▶ _Using the information_
1. In the heart failure discussion, which study does Dr. Bauersachs say showed that vericiguat reduced cardiovascular death and all-cause mortality?
2. Continue the heart failure discussion from its last line.

▶ _Text section_
I'm delighted to have with me Dr. Johann Bauersachs, a very experienced heart failure trialist and clinician and a good friend.

Johann, let's start with discussing a case, shall we?

So say we have a typical patient, 68-year-old gentleman with chronic HFrEF. His EF is about 30%, and this is due to coronary artery disease, and he's being followed in our outpatient heart failure clinic. He's got comorbidities of type 2 diabetes. He has a systolic blood pressure around 120 and eGFR of around 56.

Despite contemporary quadruple guideline-directed medical therapy, he is symptomatic with the New York Heart Association Class II to III and requires a loop diuretic. By the way, he also has a CRT-D in place. His last hospitalization for heart failure was 15 months ago, and his natriuretic peptide today is elevated at 2,400 NT-proBNP.

So, Johann, what are your thoughts on this patient?

Dr. Bauersachs:
Thank you, Carolyn. So this is a patient we see in our daily clinical practice quite often. It's an example of a patient that seems to be stable, but at the end we know that these patients, even when they seem to be stable, that they have an elevated risk for cardiovascular death or all-cause mortality, even when they are in New York Heart Association Class II and when they are treated with devices and guideline-directed medical therapy. So that means that even this so-called optimized therapy does not eliminate risk, and we have to be careful, and we have to do our best to improve their outcomes.

And he, for example, was hospitalized around 1 year ago, and he also has elevated NT-proBNP levels. And this indicates that there is a pretty high residual risk also for mortality and another heart failure hospitalization. And therefore, I think we need additional therapies also for these patients.

And vericiguat may be an option for these patients because we could show in the VICTOR study recently that patients that were pretty stable, that didn't have a heart failure hospitalization in recent times, that they still had a pretty high mortality risk and that vericiguat was able to reduce cardiovascular death and also an all-cause mortality in these patients.

Patients that seem to be stable with heart failure with reduced ejection fraction, they are not really stable.

Dr. Lam:
You know, Johann, you said it so well. In fact, I believe in our universal definition of heart failure, we have actually removed the word “stable” from the lexicon. You know, we refer to heart failure with terms similar, unfortunately, to cancer stages because we realize that it is also a very chronic, deadly disease like cancer.

So we talk about the symptoms being in remission, but we don't say “stable,” isn't it? And I think our experience really tells us that these patients can manifest with high-risk situations. Again, I love the way you pointed out the high-risk features in this patient, which was the NT-proBNP—2,400 to me is like a signal. Watch out, right? That is high. Also, this interesting requirement of an oral diuretic. I would love your thoughts there. You know, if you have a patient in an outpatient clinic who now is requiring more and more oral diuretics, what does that mean to you?

▶ _Dataset content_
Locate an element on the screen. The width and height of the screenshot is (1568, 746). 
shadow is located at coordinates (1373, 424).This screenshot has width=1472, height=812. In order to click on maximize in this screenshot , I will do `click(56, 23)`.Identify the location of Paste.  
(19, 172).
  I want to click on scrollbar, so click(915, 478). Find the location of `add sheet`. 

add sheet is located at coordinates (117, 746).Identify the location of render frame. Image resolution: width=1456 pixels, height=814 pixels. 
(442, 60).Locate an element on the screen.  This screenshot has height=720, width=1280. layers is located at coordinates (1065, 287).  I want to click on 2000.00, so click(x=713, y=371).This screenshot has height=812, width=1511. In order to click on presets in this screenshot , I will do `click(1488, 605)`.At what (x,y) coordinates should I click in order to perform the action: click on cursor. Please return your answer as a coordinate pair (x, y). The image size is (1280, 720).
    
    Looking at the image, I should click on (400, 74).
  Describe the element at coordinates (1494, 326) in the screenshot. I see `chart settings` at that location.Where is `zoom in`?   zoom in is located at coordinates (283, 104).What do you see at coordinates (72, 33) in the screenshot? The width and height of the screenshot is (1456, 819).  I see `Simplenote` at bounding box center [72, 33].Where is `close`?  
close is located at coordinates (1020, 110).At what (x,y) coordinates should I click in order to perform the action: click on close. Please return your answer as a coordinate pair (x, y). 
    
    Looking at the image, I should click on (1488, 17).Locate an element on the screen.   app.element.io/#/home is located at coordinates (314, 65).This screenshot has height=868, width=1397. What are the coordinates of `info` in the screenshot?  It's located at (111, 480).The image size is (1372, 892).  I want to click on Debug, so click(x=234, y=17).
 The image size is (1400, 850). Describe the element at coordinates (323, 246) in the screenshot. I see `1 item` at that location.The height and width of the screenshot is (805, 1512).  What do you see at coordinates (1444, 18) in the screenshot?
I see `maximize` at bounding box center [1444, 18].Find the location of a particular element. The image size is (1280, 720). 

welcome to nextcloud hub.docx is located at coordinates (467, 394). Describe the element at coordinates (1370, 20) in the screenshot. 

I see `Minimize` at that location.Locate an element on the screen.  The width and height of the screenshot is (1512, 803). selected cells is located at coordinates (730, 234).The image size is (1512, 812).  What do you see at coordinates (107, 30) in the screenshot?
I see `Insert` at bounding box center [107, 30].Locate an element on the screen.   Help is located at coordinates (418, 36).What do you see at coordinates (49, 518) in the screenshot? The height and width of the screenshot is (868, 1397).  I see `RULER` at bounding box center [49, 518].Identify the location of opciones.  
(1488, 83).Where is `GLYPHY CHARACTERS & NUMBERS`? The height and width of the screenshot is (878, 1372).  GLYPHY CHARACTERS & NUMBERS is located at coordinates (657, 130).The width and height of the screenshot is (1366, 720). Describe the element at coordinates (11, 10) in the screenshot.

▶ _Numbered answers_
1. The VICTOR study.

2.
Dr. Bauersachs:
I think this is a very important point, Carolyn, you made. So these patients quite often do not go to the hospital for recompensation of decompensated heart failure, but they have more congestion; they have more dyspnea. And then on an outpatient basis in these patients, then diuretics are increased and the dosage is increased, and then we can stabilize to some extent the patient. And this is also a worsening heart failure event. Because an increase in diuretic dose means that the patient had a problem and that he needed more diuretics. And this is clearly an indicator of an increased risk for decompensation, also for mortality.

Dr. Lam:
Yeah, I couldn't agree more. And exactly, we need to recognize when a patient is requiring more and more diuretics, that is a sign of worsening, and that is a sign that we probably have to—not probably—that we have to improve on the current regime.

So a patient like this on quadruple GDMT already has a CRT-D in place. You mentioned the VICTOR trial and adding vericiguat. Perhaps we should talk about is this a new mechanism that vericiguat is working by? And does it come with any—what's the cost of adding something like that? Is there side effects we need to worry about and so on?

Dr. Bauersachs:
So in fact, the stimulation of soluble guanylate cyclase with vericiguat is an additional mechanism which we can tackle and which we can use to improve outcomes in patients with heart failure with reduced ejection fraction.

And it's really easily compatible with the current medications. We know from the large studies, from VICTOR and also from VICTORIA, that you can add this medication easily to guideline-directed medical therapy, and it's easy to use. You have only one-per-day regimen. So you start usually with a 2.5 mg vericiguat and then increase to 5 mg and 10 mg, and it's quite easy once daily.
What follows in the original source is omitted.